When this parameter is set, however, such errors will not cause the volume
to be marked as failed, instead merely the I/O itself will fail. Some people
may prefer this behavior because it always makes it clear which disk has the
more up-to-date data.

* iswraid_error_threshold:
Set to 10 by default. Iswraid counts read errors on each disk and if they
exceed this threshold, it marks the disk as failed. This could cause the
volumes containing the disk to become degraded or failed (depending on
RAID levels and other module load parameters). Setting this value to 0
disables checking the error counts on disks. The error counts are not
persistent.




                          Proc Filesystem

The iswraid driver can output information about the state of Intel RAID
arrays, disks and volumes through the /proc filesystem. Each /proc file
generated by iswraid has a header line starting with '#' and containing
space-separated field names. The following lines each correspond to
one object (array, disk or volume) being listed and their fields are
tab-separated. Each of these real data lines is also associated with an
implicit index (starting at 0) and the objects cross-reference each other
using these indices.

In order to query the iswraid arrays, do "cat /proc/iswraid/arrays". Here
is a sample output:

# family generation numdisks numvolumes disks volumes
3e37c9ab        78        2        2        0,2        0,1
3a57e490        74        2        2        1,3        2,3

The first field is the "array family number", which basically distinguishes
each array from any other. The second field is the "array generation number"
that shows how many times this array's metadata have been written out to its
disks. The next fields give the number of disks and volumes in the array,
respectively. The final two fields give comma-separated listings of
disks and volumes that this array contains. The disks and volumes
are given by their implicit indices in the disk and volume listings.

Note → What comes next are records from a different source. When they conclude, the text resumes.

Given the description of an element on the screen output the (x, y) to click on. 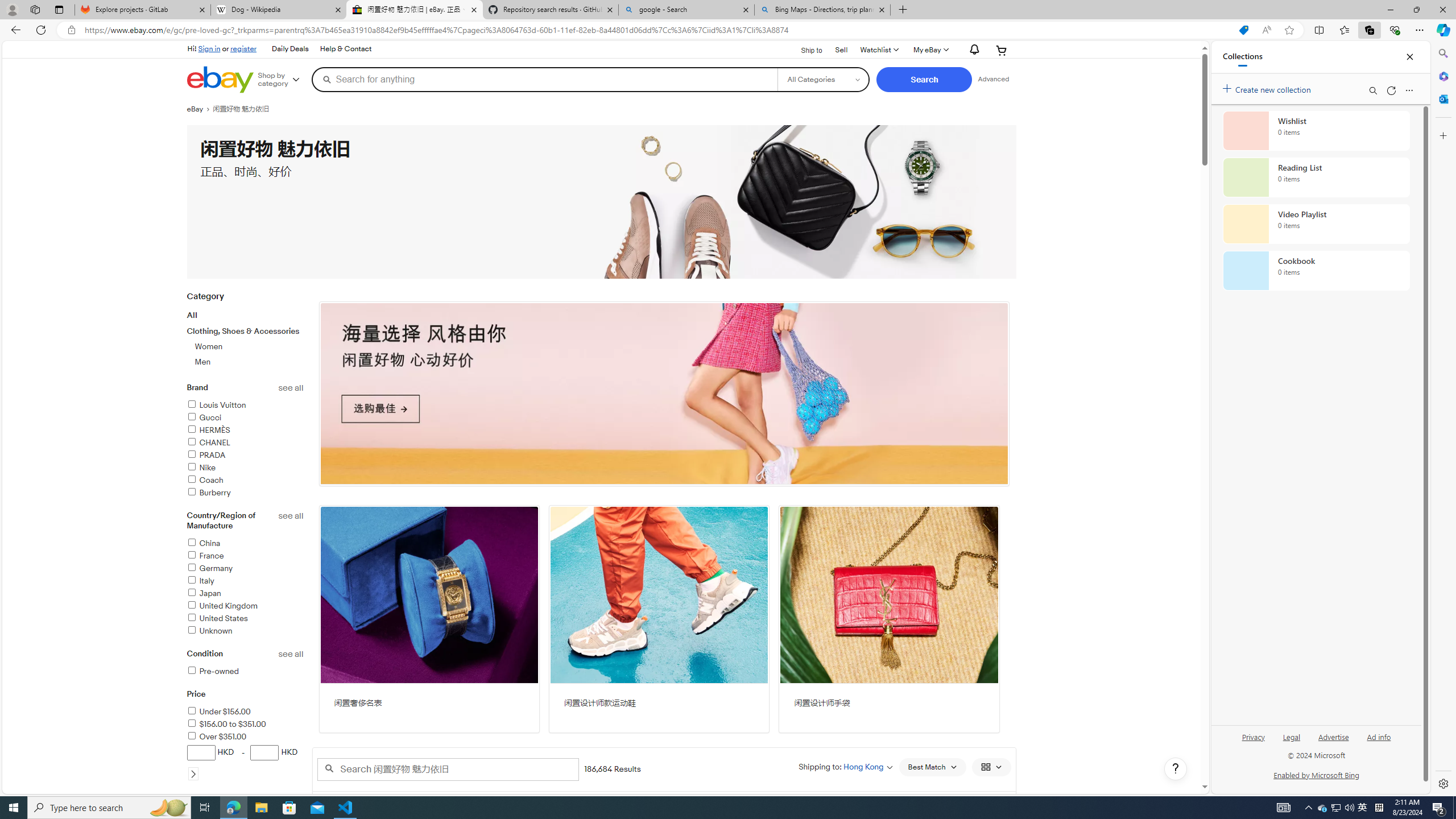
China (203, 542)
United Kingdom (245, 606)
WatchlistExpand Watch List (878, 49)
Men (203, 361)
243 (663, 393)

In order to query the disks, do "cat /proc/iswraid/disks". Here is a sample
output:

# major minor status errorcount array serial
8         0        0x13a         0         0        3JT3L0J2
8        16        0x13a         0         1        3JT3LCX6
8        32        0x13a         0         0        3JT3KXRX
8        48        0x13a         0         1        3JT3FX3X

The first two fields are the major and minor numbers of the block devices
corresponding to the disks. The status field is next (the status field
has many bits, not all of which are actually used by iswraid). Each
disk's error count follows. The next field shows which array the disk
belongs to, using the implicit array indices. The last field gives each
disk's serial number (possibly altered by iswraid to strip spaces and
non-printable characters).

The likely most useful information comes from the volume listing, which
can be obtained by doing "cat /proc/iswraid/volumes". A sample output
looks like this:

# node state degradedbits refcnt raidlevel sectors blocksperstrip pbaoflba0 numdisks array disks serial
d0        0x0        0x0        0        0         104026112          8                 0        2        0        0,2        RAID_Volume0
--        0x1        0x0        0        1         104287744        256          52013056        2        0        0,2        RAID_Volume1
--        0x1        0x0        0        1         104026112        256                 0        2        1        1,3        RAID_Volume2
d1        0x0        0x0        0        0         104549888          8         104026112        2        1        1,3        RAID_Volume3

The very first field gives the ataraid device name that the volume corresponds
to. (Actually, the driver does not know the name, but if ataraid's device
nodes are created in the usual manner described above, the dX should be
accurate.) If the volume is in use, it will have an ataraid device
corresponding to it, and this field will show dX (where X is 0, 1, ...).
If the volume is disabled (this only happens if it is "a hopeless volume"
on iswraid startup), then it will not have a corresponding ataraid device
and this field will be "--". When a volume gets disabled, iswraid prints
the reason for this action, so you can check the kernel log.

The second field gives volume state, which is a bitfield; ideally no bits
should be set. The third field, degradedbits, is a bitfield identifying any
disks that are degraded (and thus not in use by RAID1 volumes). The next
field, refcnt gives the number of references to this volume (how many times
its block device has been opened). The RAID level (0 or 1), total sector
count and blocks per strip follow. The "physical block address" of volume's
"logical block address 0" tells where (in each of its constituent disks) the
volume begins. Next comes the number of disks the volume contains (which in
theory could be less than the number of disks in the array) and the implicit
array index. The next-to-last field is a comma-separated list of the disks
that the volume contains, using the indices that are implicit in the disk
listing. Please note that this order may be different from the order in
which the volume's array lists the disks. Finally, we have the "serial
number" (symbolic name) of the volume in the last field.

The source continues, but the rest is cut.